Henry Fuseli, Satan Starting from the Touch of Ithuriel's Spear |
Der Verfasser will gerne für einen nützlichen Kaufmann angesehen seyn, der zu den vornehmsten europäischen Nationen gereiset ist, und bey ihnen kostbare Waaren von Witz und Kunst gesammelt hat, welche er izt nach Hause bringt, und seinen Landsleuten überliefert, ihrem einheimischen Bedürfniss damit zu Hülfe zu kommen.
The quote appears at the end of a very long article written by the American-German comparatist Louis Paul Betz on the occasion of the 200th anniversary of Bodmer's birth on July 19, 1898. Betz is one of the comparatists I have been reading lately. Although Betz concedes that Bodmer made a major contribution to changing literary tastes in German letters, he lays to rest the notion that Bodmer was anti-French in any way. He describes the feud between Bodmer and Gottsched as part of the ongoing "Battle of the Ancients and Moderns." Even the treatise on the marvelous, Bodmer's defense of Milton's Paradise Lost against Voltaire's criticisms of the epic, contains no serious arguments. While defending the claims of "Phantasie" and challenging the insipid "reason" poetry of post-classical France (die nüchterne Verstandespoesie des nachklassischen Frankreichs), Bodmer fails here to be a literary pathbreaker. Instead, he contents himself with accusing Voltaire of "unverschämte Dreistigkeit" and "unverdaute Begriffe," without any true criticism.
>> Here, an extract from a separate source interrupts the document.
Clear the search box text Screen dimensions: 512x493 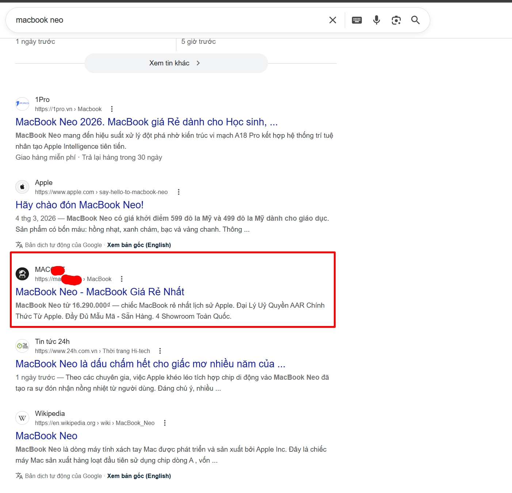pos(332,20)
Jacques-Louis David, The Anger of Achilles |
Betz does a very good job of portraying the overwhelming influence of French culture on Germany in the 18th century. His article is an example of what he himself asserted was the purpose of comparative literature, namely, to demonstrate the influence of writers of one country on writers of another. Unfortunately, one comes aways feeling that Bodmer did not have a single original literary insight (or, for that matter, a literary bone in his body); even when invoking the rights of the imagination, he was pleading with the arguments of French writers, in particular Dubos. The article confirmed a view that I presented in my article on Bodmer: it was through literature, through the writings of the best poets, not through experience, that one learned how to live properly. Read Molière if you wanted to know about people's motivations.
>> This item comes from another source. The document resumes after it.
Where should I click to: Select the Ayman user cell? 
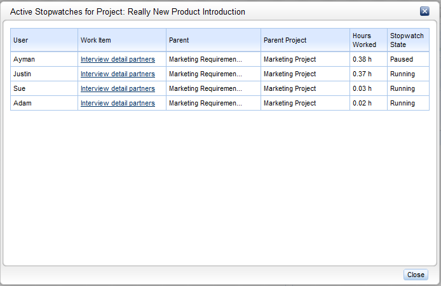[44, 59]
Fritz Strich, in his schema of the development of European literatures, makes the argument that Germany's "hour" had struck when French neoclassicism had played itself out and the literary Zeitgeist required an infusion of new life, which was provided by Romanticism. Bodmer (and Breitinger) was certainly the most important early mediator in this process, particularly in introducing the Germans to English letters (even if, according to Betz, he did not fully grasp Milton's greatness). Mediation, of course, is a central aspect of Goethe's concept of world literature. While Gottsched was urging German writers to model themselves on French writers, Bodmer's writings had the effect, in the end, in leading Germans to create a "German" literature.